More than 24,000 workers were hard at work over the weekend clearing up the damage caused by the explosion of a meteor slamming into Russia’s Ural mountains region.
The space rock landed in the central part of the country on Friday, with a blast that wounded approximately 1,200 people, many in the city of Chelyabinsk and including some 200 children.
The damage extended much farther, with the massive boom blowing out windows in thousands of buildings throughout the region.
The meteor that streaked across the Russian skies exploded with a force 30 times greater than the Hiroshima nuclear bomb, NASA scientists said.
They are still searching the area -- and beyond -- to find as many fragments from the space rock as possible for further study.
The powerful blast was picked up by 11 out of 45 infra-sound stations of the Comprehensive Nuclear Test Ban Treaty Organization (CTBTO) network. The organization’s stations are designed to track atomic blasts around the globe.

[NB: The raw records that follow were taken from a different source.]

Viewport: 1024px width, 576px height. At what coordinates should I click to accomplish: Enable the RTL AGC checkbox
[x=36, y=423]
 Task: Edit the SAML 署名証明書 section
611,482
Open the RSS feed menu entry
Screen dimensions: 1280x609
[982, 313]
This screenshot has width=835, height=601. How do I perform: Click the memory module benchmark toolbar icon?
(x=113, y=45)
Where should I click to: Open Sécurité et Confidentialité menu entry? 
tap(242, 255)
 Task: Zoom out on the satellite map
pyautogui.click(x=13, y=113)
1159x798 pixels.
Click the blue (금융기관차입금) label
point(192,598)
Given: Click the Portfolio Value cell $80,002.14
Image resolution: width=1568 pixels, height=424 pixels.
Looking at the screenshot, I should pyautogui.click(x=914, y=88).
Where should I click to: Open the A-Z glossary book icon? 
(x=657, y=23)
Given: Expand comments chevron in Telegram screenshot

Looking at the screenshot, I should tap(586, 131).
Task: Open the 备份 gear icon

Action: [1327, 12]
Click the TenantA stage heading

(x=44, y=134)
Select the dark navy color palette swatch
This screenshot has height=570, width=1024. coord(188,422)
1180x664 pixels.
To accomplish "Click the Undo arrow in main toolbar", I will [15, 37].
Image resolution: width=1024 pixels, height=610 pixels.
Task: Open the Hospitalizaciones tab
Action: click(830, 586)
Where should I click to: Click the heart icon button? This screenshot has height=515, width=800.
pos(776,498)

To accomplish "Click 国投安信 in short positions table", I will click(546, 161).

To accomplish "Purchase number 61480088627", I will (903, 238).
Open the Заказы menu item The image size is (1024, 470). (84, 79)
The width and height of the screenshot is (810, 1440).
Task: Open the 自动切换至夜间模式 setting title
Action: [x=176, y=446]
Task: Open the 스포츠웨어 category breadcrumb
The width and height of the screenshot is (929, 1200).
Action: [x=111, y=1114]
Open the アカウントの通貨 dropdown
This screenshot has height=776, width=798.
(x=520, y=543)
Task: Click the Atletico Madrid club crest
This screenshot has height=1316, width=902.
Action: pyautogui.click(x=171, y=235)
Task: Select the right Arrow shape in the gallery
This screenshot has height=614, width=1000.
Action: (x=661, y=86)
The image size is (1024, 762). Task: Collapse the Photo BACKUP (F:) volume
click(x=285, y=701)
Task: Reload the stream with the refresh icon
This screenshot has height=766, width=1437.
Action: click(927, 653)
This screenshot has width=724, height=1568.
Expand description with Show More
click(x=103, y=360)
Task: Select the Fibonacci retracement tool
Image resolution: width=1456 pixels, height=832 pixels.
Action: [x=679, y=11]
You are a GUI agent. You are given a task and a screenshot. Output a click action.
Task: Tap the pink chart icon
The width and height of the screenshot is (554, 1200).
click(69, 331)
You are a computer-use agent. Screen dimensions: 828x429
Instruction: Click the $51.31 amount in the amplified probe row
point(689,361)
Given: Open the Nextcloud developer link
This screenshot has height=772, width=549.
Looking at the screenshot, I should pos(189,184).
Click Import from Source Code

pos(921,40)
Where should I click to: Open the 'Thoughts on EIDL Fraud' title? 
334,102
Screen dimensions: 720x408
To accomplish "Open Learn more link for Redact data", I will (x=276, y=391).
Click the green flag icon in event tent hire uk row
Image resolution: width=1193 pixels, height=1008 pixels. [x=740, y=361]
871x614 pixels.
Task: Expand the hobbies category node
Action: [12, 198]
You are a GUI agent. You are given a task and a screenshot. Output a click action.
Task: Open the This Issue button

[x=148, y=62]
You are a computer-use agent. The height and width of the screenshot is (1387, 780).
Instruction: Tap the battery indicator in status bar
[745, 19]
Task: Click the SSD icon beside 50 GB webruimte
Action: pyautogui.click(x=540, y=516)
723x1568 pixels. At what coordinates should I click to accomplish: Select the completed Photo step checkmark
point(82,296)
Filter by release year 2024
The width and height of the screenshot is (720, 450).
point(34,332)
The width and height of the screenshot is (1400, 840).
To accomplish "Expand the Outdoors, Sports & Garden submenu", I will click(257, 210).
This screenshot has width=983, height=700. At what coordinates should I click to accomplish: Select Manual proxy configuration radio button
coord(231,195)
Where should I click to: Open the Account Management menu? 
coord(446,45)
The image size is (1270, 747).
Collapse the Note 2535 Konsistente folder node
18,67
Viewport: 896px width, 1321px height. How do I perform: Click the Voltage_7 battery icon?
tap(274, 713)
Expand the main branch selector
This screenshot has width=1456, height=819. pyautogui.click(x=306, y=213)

Most people were hurt by flying glass. People had rushed to their windows to see what the sudden bright flash of light in the sky was all about -- and the boom that followed shattered the glass, sending the needle-sharp shards flying everywhere.
“Window frames and glass have been restored on an area of 37,800 square meters. A total of 122 potential hazardous facilities have been inspected,” the Emergencies Center said in a statement, released via RIA Novosti.
By 6:00 a.m. Sunday local time, window glass had been replaced in 1,658 residential buildings, 34 health care organizations, 62 education institutions and four social facilities, according to the Center.